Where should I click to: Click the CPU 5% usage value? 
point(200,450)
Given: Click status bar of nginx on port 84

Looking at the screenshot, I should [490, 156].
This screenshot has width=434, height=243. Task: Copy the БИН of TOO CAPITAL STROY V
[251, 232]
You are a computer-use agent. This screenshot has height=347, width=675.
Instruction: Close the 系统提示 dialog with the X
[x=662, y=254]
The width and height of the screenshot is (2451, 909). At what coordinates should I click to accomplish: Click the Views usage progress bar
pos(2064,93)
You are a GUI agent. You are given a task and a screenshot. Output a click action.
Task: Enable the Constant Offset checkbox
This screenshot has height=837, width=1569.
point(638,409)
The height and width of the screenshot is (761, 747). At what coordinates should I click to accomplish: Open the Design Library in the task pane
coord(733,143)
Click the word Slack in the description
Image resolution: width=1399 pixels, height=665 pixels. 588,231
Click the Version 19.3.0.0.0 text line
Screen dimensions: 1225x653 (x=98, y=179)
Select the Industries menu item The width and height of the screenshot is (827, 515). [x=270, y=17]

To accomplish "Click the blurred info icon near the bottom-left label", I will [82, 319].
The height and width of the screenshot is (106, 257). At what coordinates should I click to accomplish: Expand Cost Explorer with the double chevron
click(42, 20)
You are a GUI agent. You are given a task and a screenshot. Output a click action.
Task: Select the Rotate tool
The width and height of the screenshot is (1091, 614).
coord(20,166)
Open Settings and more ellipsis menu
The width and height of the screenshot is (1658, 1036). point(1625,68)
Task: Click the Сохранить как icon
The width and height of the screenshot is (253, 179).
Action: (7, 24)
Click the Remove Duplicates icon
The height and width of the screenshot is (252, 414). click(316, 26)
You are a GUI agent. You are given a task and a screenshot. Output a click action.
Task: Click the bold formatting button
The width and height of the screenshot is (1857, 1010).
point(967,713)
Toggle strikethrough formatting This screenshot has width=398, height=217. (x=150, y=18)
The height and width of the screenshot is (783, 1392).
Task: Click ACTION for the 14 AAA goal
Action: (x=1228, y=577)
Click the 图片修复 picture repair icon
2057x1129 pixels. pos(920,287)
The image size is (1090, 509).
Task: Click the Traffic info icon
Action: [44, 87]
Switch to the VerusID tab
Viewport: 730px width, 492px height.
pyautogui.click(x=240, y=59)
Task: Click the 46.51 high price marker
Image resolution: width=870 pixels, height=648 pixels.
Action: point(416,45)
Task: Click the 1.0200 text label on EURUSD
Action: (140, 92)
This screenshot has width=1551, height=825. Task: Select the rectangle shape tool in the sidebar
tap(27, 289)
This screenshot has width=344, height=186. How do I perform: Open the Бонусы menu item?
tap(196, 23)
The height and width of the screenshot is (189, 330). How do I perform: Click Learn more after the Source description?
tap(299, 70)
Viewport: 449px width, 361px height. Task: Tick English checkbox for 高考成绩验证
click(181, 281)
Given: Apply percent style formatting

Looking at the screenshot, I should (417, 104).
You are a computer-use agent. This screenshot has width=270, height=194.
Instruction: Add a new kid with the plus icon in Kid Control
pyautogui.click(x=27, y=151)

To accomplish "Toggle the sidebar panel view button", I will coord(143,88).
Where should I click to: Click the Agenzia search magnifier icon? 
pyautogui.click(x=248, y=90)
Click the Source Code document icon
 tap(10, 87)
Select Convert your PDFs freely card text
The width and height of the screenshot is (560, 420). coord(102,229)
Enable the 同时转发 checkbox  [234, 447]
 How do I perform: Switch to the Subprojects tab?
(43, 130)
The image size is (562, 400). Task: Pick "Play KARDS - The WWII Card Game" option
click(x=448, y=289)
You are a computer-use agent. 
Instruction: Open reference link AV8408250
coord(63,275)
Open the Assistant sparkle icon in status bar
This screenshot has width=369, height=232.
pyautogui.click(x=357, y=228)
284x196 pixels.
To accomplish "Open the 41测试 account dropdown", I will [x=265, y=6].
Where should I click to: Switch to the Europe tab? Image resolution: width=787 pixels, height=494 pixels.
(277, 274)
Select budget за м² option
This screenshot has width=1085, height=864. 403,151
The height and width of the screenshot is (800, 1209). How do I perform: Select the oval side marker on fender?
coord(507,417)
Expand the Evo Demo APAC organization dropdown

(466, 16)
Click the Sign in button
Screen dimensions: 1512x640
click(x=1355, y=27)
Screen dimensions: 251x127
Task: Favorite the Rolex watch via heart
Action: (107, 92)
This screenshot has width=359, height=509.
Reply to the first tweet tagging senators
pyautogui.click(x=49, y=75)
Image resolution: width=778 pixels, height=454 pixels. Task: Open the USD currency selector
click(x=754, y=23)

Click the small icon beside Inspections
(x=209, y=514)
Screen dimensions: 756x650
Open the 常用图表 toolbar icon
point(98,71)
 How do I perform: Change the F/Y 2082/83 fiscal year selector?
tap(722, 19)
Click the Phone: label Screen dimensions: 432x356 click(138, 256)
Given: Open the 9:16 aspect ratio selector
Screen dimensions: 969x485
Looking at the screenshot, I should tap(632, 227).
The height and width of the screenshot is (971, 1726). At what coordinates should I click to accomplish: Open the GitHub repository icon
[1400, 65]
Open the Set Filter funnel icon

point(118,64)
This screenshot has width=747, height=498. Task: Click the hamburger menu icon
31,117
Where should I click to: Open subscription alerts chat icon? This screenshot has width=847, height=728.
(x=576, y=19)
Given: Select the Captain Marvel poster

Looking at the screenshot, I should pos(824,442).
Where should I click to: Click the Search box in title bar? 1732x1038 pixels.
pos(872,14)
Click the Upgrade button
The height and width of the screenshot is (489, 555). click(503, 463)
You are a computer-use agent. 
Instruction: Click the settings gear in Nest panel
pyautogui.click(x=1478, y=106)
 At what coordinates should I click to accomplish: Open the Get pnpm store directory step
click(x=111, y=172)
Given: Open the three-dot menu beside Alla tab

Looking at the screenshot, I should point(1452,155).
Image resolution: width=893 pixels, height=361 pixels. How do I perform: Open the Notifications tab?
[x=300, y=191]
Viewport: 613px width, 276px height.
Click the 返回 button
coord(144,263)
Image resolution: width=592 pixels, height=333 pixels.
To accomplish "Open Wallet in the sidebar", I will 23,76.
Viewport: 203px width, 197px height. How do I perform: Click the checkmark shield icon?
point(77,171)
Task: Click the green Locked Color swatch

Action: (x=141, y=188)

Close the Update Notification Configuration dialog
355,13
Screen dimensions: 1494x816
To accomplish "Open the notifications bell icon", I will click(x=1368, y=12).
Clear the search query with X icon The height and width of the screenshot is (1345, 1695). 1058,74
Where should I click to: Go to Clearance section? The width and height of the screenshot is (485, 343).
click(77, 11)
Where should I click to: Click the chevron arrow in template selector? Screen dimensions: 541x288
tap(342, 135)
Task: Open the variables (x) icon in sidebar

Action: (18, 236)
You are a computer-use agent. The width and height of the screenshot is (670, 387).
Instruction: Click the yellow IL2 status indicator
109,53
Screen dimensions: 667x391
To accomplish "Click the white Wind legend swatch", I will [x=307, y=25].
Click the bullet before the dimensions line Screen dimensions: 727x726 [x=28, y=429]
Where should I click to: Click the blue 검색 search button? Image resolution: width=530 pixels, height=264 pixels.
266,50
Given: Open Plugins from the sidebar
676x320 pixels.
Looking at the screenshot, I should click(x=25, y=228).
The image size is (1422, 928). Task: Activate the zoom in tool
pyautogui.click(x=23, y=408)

▬▬▬

Please repeat all of the material above line for line, with no changes.

Where should I click to: Click the CPU 5% usage value? 
point(200,450)
Given: Click status bar of nginx on port 84

Looking at the screenshot, I should [490, 156].
This screenshot has width=434, height=243. Task: Copy the БИН of TOO CAPITAL STROY V
[251, 232]
You are a computer-use agent. This screenshot has height=347, width=675.
Instruction: Close the 系统提示 dialog with the X
[x=662, y=254]
The width and height of the screenshot is (2451, 909). At what coordinates should I click to accomplish: Click the Views usage progress bar
pos(2064,93)
You are a GUI agent. You are given a task and a screenshot. Output a click action.
Task: Enable the Constant Offset checkbox
This screenshot has height=837, width=1569.
point(638,409)
The height and width of the screenshot is (761, 747). At what coordinates should I click to accomplish: Open the Design Library in the task pane
coord(733,143)
Click the word Slack in the description
Image resolution: width=1399 pixels, height=665 pixels. 588,231
Click the Version 19.3.0.0.0 text line
Screen dimensions: 1225x653 (x=98, y=179)
Select the Industries menu item The width and height of the screenshot is (827, 515). [x=270, y=17]

To accomplish "Click the blurred info icon near the bottom-left label", I will [82, 319].
The height and width of the screenshot is (106, 257). At what coordinates should I click to accomplish: Expand Cost Explorer with the double chevron
click(42, 20)
You are a GUI agent. You are given a task and a screenshot. Output a click action.
Task: Select the Rotate tool
The width and height of the screenshot is (1091, 614).
coord(20,166)
Open Settings and more ellipsis menu
The width and height of the screenshot is (1658, 1036). point(1625,68)
Task: Click the Сохранить как icon
The width and height of the screenshot is (253, 179).
Action: (7, 24)
Click the Remove Duplicates icon
The height and width of the screenshot is (252, 414). click(316, 26)
You are a GUI agent. You are given a task and a screenshot. Output a click action.
Task: Click the bold formatting button
The width and height of the screenshot is (1857, 1010).
point(967,713)
Toggle strikethrough formatting This screenshot has width=398, height=217. (x=150, y=18)
The height and width of the screenshot is (783, 1392).
Task: Click ACTION for the 14 AAA goal
Action: (x=1228, y=577)
Click the 图片修复 picture repair icon
2057x1129 pixels. pos(920,287)
The image size is (1090, 509).
Task: Click the Traffic info icon
Action: [44, 87]
Switch to the VerusID tab
Viewport: 730px width, 492px height.
pyautogui.click(x=240, y=59)
Task: Click the 46.51 high price marker
Image resolution: width=870 pixels, height=648 pixels.
Action: point(416,45)
Task: Click the 1.0200 text label on EURUSD
Action: (140, 92)
This screenshot has width=1551, height=825. Task: Select the rectangle shape tool in the sidebar
tap(27, 289)
This screenshot has width=344, height=186. How do I perform: Open the Бонусы menu item?
tap(196, 23)
The height and width of the screenshot is (189, 330). How do I perform: Click Learn more after the Source description?
tap(299, 70)
Viewport: 449px width, 361px height. Task: Tick English checkbox for 高考成绩验证
click(181, 281)
Given: Apply percent style formatting

Looking at the screenshot, I should (417, 104).
You are a computer-use agent. This screenshot has width=270, height=194.
Instruction: Add a new kid with the plus icon in Kid Control
pyautogui.click(x=27, y=151)

To accomplish "Toggle the sidebar panel view button", I will coord(143,88).
Where should I click to: Click the Agenzia search magnifier icon? 
pyautogui.click(x=248, y=90)
Click the Source Code document icon
 tap(10, 87)
Select Convert your PDFs freely card text
The width and height of the screenshot is (560, 420). coord(102,229)
Enable the 同时转发 checkbox  [234, 447]
 How do I perform: Switch to the Subprojects tab?
(43, 130)
The image size is (562, 400). Task: Pick "Play KARDS - The WWII Card Game" option
click(x=448, y=289)
You are a computer-use agent. 
Instruction: Open reference link AV8408250
coord(63,275)
Open the Assistant sparkle icon in status bar
This screenshot has width=369, height=232.
pyautogui.click(x=357, y=228)
284x196 pixels.
To accomplish "Open the 41测试 account dropdown", I will [x=265, y=6].
Where should I click to: Switch to the Europe tab? Image resolution: width=787 pixels, height=494 pixels.
(277, 274)
Select budget за м² option
This screenshot has width=1085, height=864. 403,151
The height and width of the screenshot is (800, 1209). How do I perform: Select the oval side marker on fender?
coord(507,417)
Expand the Evo Demo APAC organization dropdown

(466, 16)
Click the Sign in button
Screen dimensions: 1512x640
click(x=1355, y=27)
Screen dimensions: 251x127
Task: Favorite the Rolex watch via heart
Action: (107, 92)
This screenshot has width=359, height=509.
Reply to the first tweet tagging senators
pyautogui.click(x=49, y=75)
Image resolution: width=778 pixels, height=454 pixels. Task: Open the USD currency selector
click(x=754, y=23)

Click the small icon beside Inspections
(x=209, y=514)
Screen dimensions: 756x650
Open the 常用图表 toolbar icon
point(98,71)
 How do I perform: Change the F/Y 2082/83 fiscal year selector?
tap(722, 19)
Click the Phone: label Screen dimensions: 432x356 click(138, 256)
Given: Open the 9:16 aspect ratio selector
Screen dimensions: 969x485
Looking at the screenshot, I should tap(632, 227).
The height and width of the screenshot is (971, 1726). At what coordinates should I click to accomplish: Open the GitHub repository icon
[1400, 65]
Open the Set Filter funnel icon

point(118,64)
This screenshot has width=747, height=498. Task: Click the hamburger menu icon
31,117
Where should I click to: Open subscription alerts chat icon? This screenshot has width=847, height=728.
(x=576, y=19)
Given: Select the Captain Marvel poster

Looking at the screenshot, I should pos(824,442).
Where should I click to: Click the Search box in title bar? 1732x1038 pixels.
pos(872,14)
Click the Upgrade button
The height and width of the screenshot is (489, 555). click(503, 463)
You are a computer-use agent. 
Instruction: Click the settings gear in Nest panel
pyautogui.click(x=1478, y=106)
 At what coordinates should I click to accomplish: Open the Get pnpm store directory step
click(x=111, y=172)
Given: Open the three-dot menu beside Alla tab

Looking at the screenshot, I should point(1452,155).
Image resolution: width=893 pixels, height=361 pixels. How do I perform: Open the Notifications tab?
[x=300, y=191]
Viewport: 613px width, 276px height.
Click the 返回 button
coord(144,263)
Image resolution: width=592 pixels, height=333 pixels.
To accomplish "Open Wallet in the sidebar", I will 23,76.
Viewport: 203px width, 197px height. How do I perform: Click the checkmark shield icon?
point(77,171)
Task: Click the green Locked Color swatch

Action: (x=141, y=188)

Close the Update Notification Configuration dialog
355,13
Screen dimensions: 1494x816
To accomplish "Open the notifications bell icon", I will click(x=1368, y=12).
Clear the search query with X icon The height and width of the screenshot is (1345, 1695). 1058,74
Where should I click to: Go to Clearance section? The width and height of the screenshot is (485, 343).
click(77, 11)
Where should I click to: Click the chevron arrow in template selector? Screen dimensions: 541x288
tap(342, 135)
Task: Open the variables (x) icon in sidebar

Action: (18, 236)
You are a computer-use agent. The width and height of the screenshot is (670, 387).
Instruction: Click the yellow IL2 status indicator
109,53
Screen dimensions: 667x391
To accomplish "Click the white Wind legend swatch", I will [x=307, y=25].
Click the bullet before the dimensions line Screen dimensions: 727x726 [x=28, y=429]
Where should I click to: Click the blue 검색 search button? Image resolution: width=530 pixels, height=264 pixels.
266,50
Given: Open Plugins from the sidebar
676x320 pixels.
Looking at the screenshot, I should click(x=25, y=228).
The image size is (1422, 928). Task: Activate the zoom in tool
pyautogui.click(x=23, y=408)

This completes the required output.